From 75bc7dc6bf931075395b73154e93b4fae3cfb0d2 Mon Sep 17 00:00:00 2001
From: Kayos <kayos@sulkta.com>
Date: Tue, 26 May 2026 22:52:27 -0700
Subject: [PATCH] Replace hand-rolled urlencoded_decode with
 url::form_urlencoded::parse
MIME-Version: 1.0
Content-Type: text/plain; charset=UTF-8
Content-Transfer-Encoding: 8bit

The previous decoder treated each %XX as an isolated code point via
`out.push(v as char)`. For UTF-8 multi-byte sequences (e.g. %E2%9C%93
for ✓) that produced three garbage chars at U+00E2 / U+009C / U+0093
instead of the proper U+2713. YT cipher strings are typically ASCII-
only so this was latent, but the function was named generically and
nothing in the type system prevented a non-ASCII input from reaching it.

`url::form_urlencoded::parse` is the canonical &-separated query-pair
parser — handles %-decode as UTF-8, handles + → space, and the url
crate is already a transitive dep. parse_cipher_string collapses to
one line; the bespoke 20-line decoder goes.
---
 src/youtube/stream_extractor.rs | 44 ++++++++-------------------------
 1 file changed, 10 insertions(+), 34 deletions(-)

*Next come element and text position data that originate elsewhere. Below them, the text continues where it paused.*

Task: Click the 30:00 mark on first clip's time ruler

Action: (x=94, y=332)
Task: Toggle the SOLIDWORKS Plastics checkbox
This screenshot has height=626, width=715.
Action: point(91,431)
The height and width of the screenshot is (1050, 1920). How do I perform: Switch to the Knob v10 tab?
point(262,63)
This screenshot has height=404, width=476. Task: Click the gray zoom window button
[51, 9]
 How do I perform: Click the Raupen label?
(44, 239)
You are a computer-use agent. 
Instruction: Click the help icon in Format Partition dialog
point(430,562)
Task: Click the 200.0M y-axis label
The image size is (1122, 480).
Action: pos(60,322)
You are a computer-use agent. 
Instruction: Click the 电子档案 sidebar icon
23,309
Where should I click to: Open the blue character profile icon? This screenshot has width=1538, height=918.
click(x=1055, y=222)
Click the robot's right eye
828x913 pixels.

diff --git a/src/youtube/stream_extractor.rs b/src/youtube/stream_extractor.rs
index 4840787..ced32a6 100644
--- a/src/youtube/stream_extractor.rs
+++ b/src/youtube/stream_extractor.rs
@@ -558,40 +558,16 @@ fn process_url(
 }
 
 fn parse_cipher_string(s: &str) -> std::collections::BTreeMap<String, String> {
-    let mut out = std::collections::BTreeMap::new();
-    for pair in s.split('&') {
-        if let Some((k, v)) = pair.split_once('=') {
-            out.insert(
-                urlencoded_decode(k),
-                urlencoded_decode(v),
-            );
-        }
-    }
-    out
-}
-
-fn urlencoded_decode(s: &str) -> String {
-    let mut out = String::with_capacity(s.len());
-    let bytes = s.as_bytes();
-    let mut i = 0;
-    while i < bytes.len() {
-        let b = bytes[i];
-        if b == b'%' && i + 2 < bytes.len() {
-            let hex = std::str::from_utf8(&bytes[i + 1..i + 3]).unwrap_or("");
-            if let Ok(v) = u8::from_str_radix(hex, 16) {
-                out.push(v as char);
-                i += 3;
-                continue;
-            }
-        }
-        if b == b'+' {
-            out.push(' ');
-        } else {
-            out.push(b as char);
-        }
-        i += 1;
-    }
-    out
+    // `url::form_urlencoded::parse` decodes percent-escapes as UTF-8
+    // multi-byte sequences and handles `+` → space — both of which the
+    // prior hand-rolled `urlencoded_decode` got wrong (it treated each
+    // %XX as an isolated code point, so `%E2%9C%93` rendered as three
+    // garbage chars instead of ✓). YT cipher strings are typically
+    // ASCII-only, but pulling in the canonical parser closes the
+    // surface and removes 20 lines.
+    url::form_urlencoded::parse(s.as_bytes())
+        .map(|(k, v)| (k.into_owned(), v.into_owned()))
+        .collect()
 }
 
 fn build_video_progressive(